Last year for 2019

On the residential property side, Ready to move in properties was the flavor of the year in 2019.

Storage, shared work spaces, living together and accommodation for students were the new interests of the developers throughout the year 2019.

The absorption of residential sales volume was not very encouraging, it was less than 5%. Affordable housing was the winner, as it found support from government policies and regulations. There were more releases in this space.

Commercial Property experienced a lot of traction in 2019 and lease volumes also rebounded substantially and lease rents also showed appreciation. National and international funds and investors showed great interest in placing money in leased assets, Private Equity invested about 5 billion dollars, most of which were actually commercial.

In April 2019, the first REIT (Real Estate Investment Trust) launched by the Embassy Group together with Black Stone was presented and investors were generously rewarded.

Outlook for 2020

Last year, the Government made an additional effort in formulating laws and policies to restore consumer confidence, in 2020 the developer will have to adapt organized and more professional ways of marketing and selling their products and gain consumer confidence on the basis of delivery and quality.

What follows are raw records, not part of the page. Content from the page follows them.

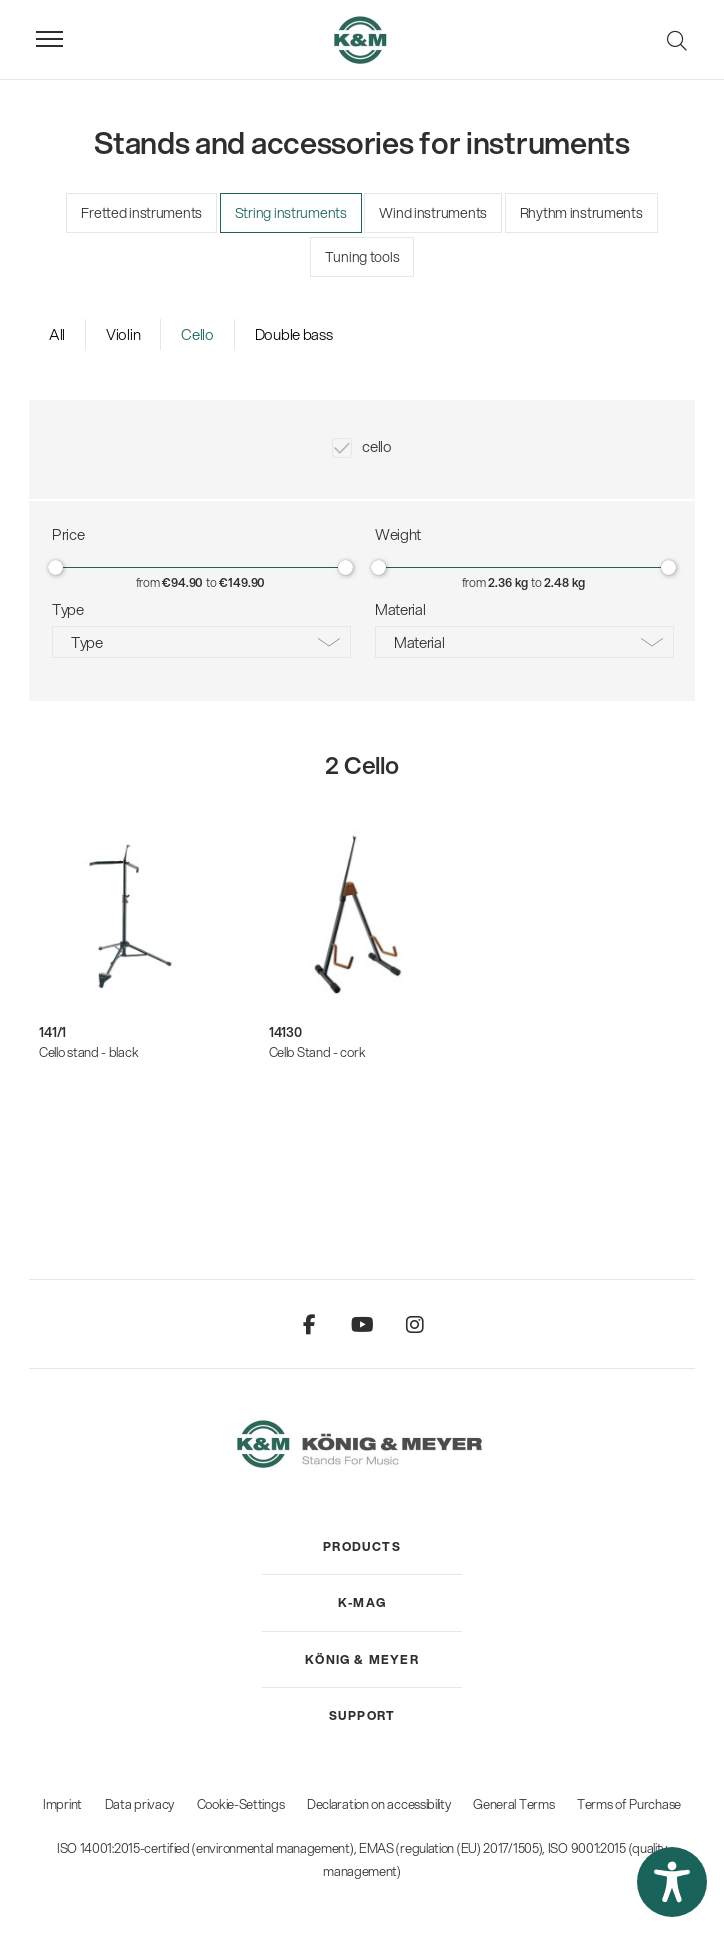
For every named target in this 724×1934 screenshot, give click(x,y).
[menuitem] (362, 1547)
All (57, 334)
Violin (123, 334)
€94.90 (182, 582)
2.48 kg (564, 582)
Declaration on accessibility (379, 1804)
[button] (672, 1882)
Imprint (62, 1804)
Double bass (294, 334)
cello (377, 446)
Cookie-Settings (241, 1804)
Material (419, 642)
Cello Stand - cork (317, 1052)
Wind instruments (433, 213)
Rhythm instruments (581, 213)
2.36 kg (508, 582)
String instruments (291, 213)
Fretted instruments (141, 213)
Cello (197, 334)
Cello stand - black (88, 1052)
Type (87, 642)
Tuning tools (362, 257)
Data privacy (139, 1804)
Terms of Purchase (629, 1804)
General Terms (513, 1804)
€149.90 (242, 582)
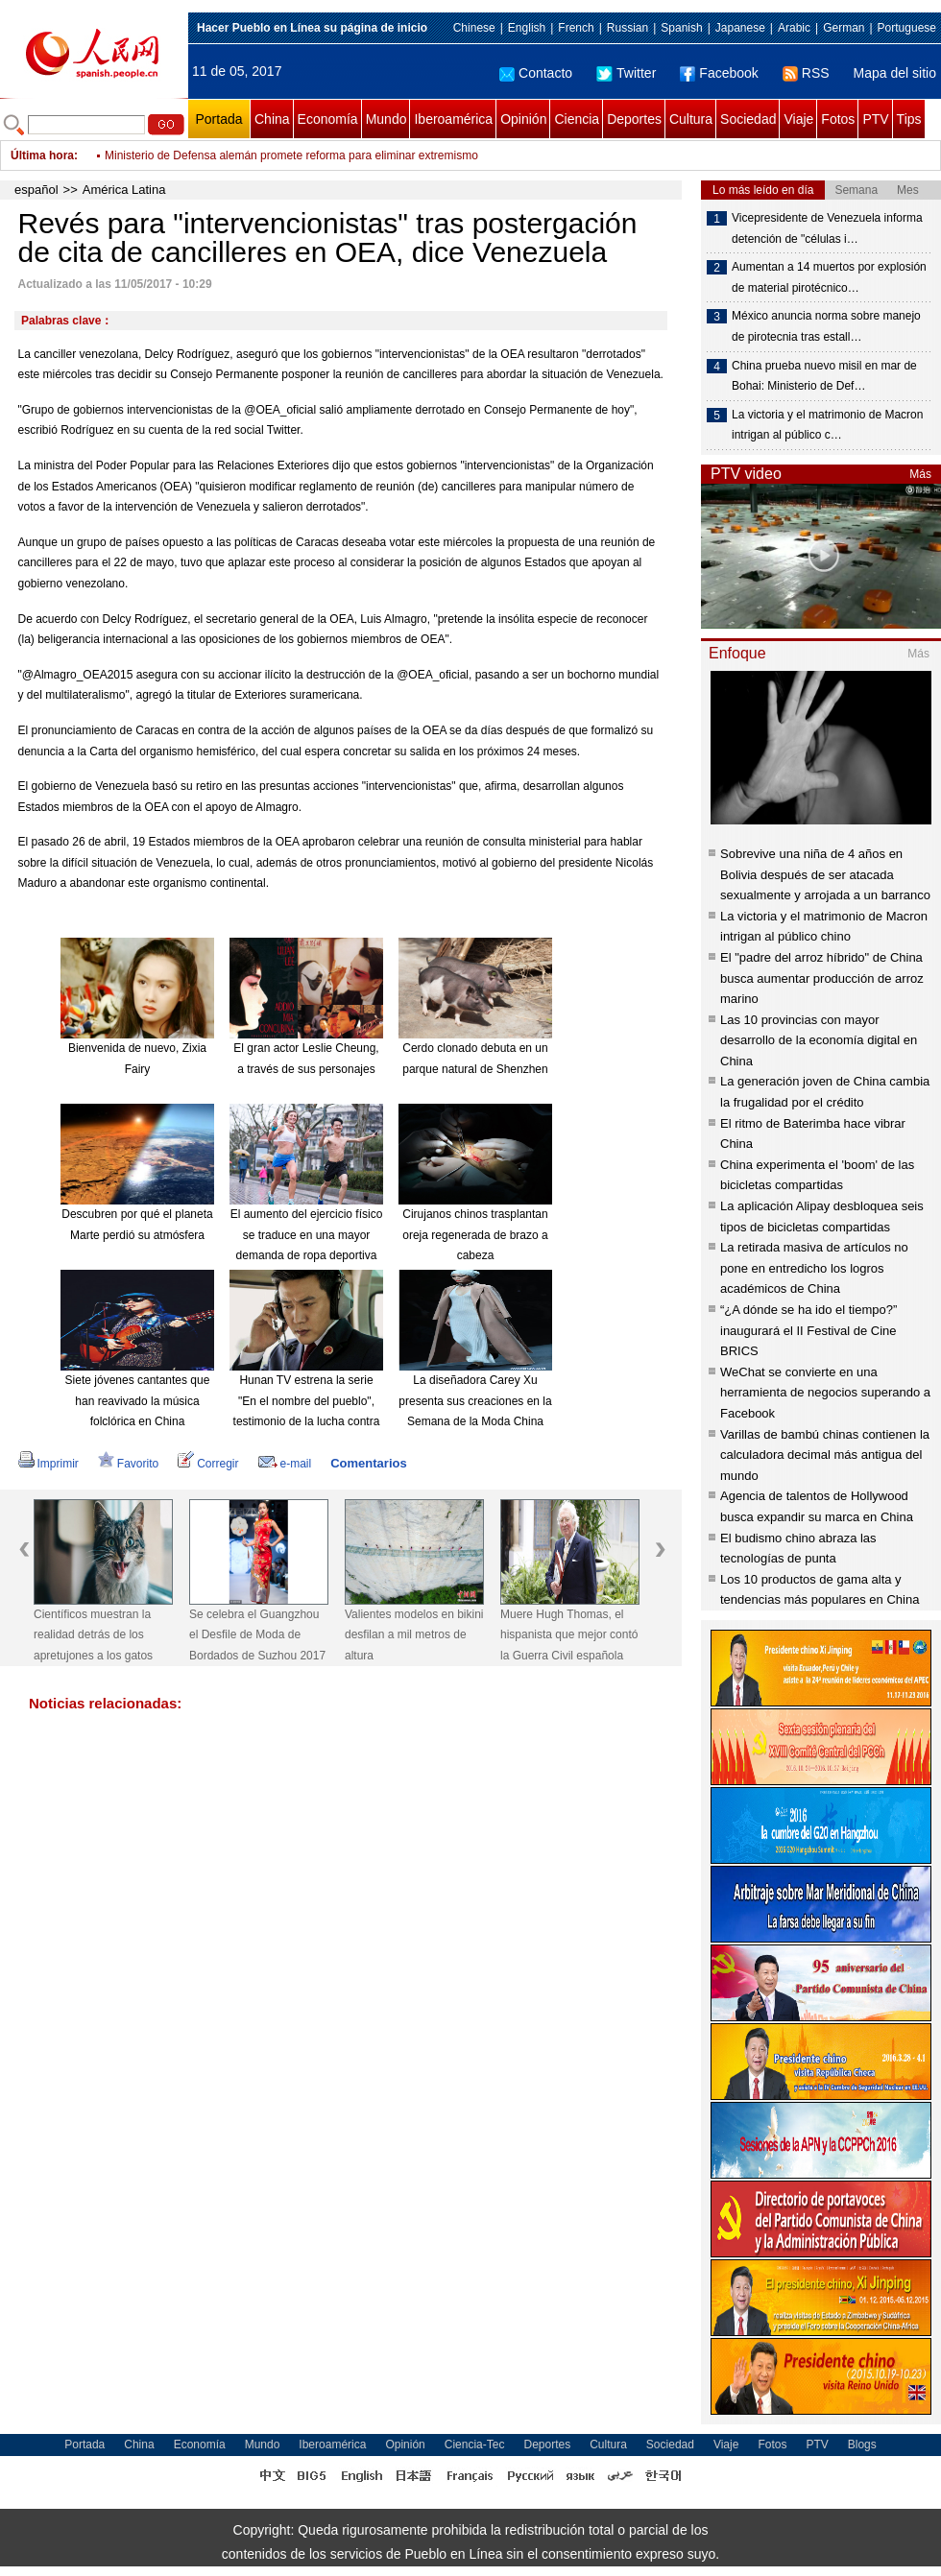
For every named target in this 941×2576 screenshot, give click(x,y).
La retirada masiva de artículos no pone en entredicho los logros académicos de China (814, 1268)
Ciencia (576, 119)
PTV (875, 119)
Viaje (798, 119)
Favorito (128, 1463)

My general assumption about the real estate market in 2020:

Taking into account the current scenario, the possibilities are:

1. RBI reduced the interest rate to 5.15% (which resulted in a reduction in the housing loan rate), GST was rationalized to 1% for affordable housing, income tax incentives for first-time homebuyers, Stress fund provision (Rs 25 billion) for stuck projects announced in 2019 will have a positive impact on the real estate industry.

2. Commercial real estate will definitely do well and we will see a growth in absorption in this segment. Lease volumes will increase even more. Rentals in this space will see an appreciation, however, these will be city specific. We will see more developers going the way REIT. Foreign investors will invest more money in commercial real estate in India in 2020.

3. Residential sales will remain silent during the first half of the year 2020. There will be further consolidation. Prices will mostly be flat and absorption will occur more in the affordable segment in Properties Ready to Move in. The consumer will buy homes for own use in central locations with all the established social infrastructure. There may be a noticeable change in buyer behavior where the consumer will prefer to buy accommodation, not size (2 rooms in 900 square feet v/s 2 rooms in 1100 square feet, 3 rooms in 1400 square feet v/s 3 rooms in 1800 feet squares will be the option for the consumer)

4. Storage: GST, e-commerce, modern road infrastructure, air and water will further boost the use of warehouses. The investment will fall from foreign and national institutions in this segment for at least a decade, this will be the space to observe real estate investors.

5. Student housing will accelerate the pace.

6. Coexistence and joint work will maintain the interest of investors, however, the strength of these business models will be determined in 3-5 years. I don't think they are the best long-term real estate investment ideas, however, it could be an option for short-term goals.

Some problems I could see continue in 2020:

1. There are still many doubts and fears in the consumer's mind regarding the economy (GDP), unemployment and global factors such as trade war between major economies, conflict between nations, etc., that hinder the sale .

2. Liquidity will continue to be a problem in 2020. While the stressed fund created by the government will help stagnant projects (provided that the regulator - the administrator of the SBI Cap fund can be deployed on time) to move towards completion and contribute money but the process itself takes a long time and, therefore, the solution to the current crisis is not immediate.

In my opinion, there are 2 definitive solutions to move the market towards growth:

1. In the 2020 budget, the government can rationalize Direct Taxes (Income Tax) so that the consumer can get more money to invest in his pocket, this will feed consumption and, therefore, directly help increase sales of Real Estate.

2. The developer will have to be created and innovated enough to give confidence in the mind of the consumer that will help him make the decision and, therefore, increase sales.

The solution is SALE and nothing else.

The real estate industry is the second largest contributor to GDP and a large employment generator. It provides business to more than 200 auxiliary industries and, therefore, is an important industry for the government to move the economy.

Overall, I am cautiously optimistic about the growth of the real estate industry in the year 2020.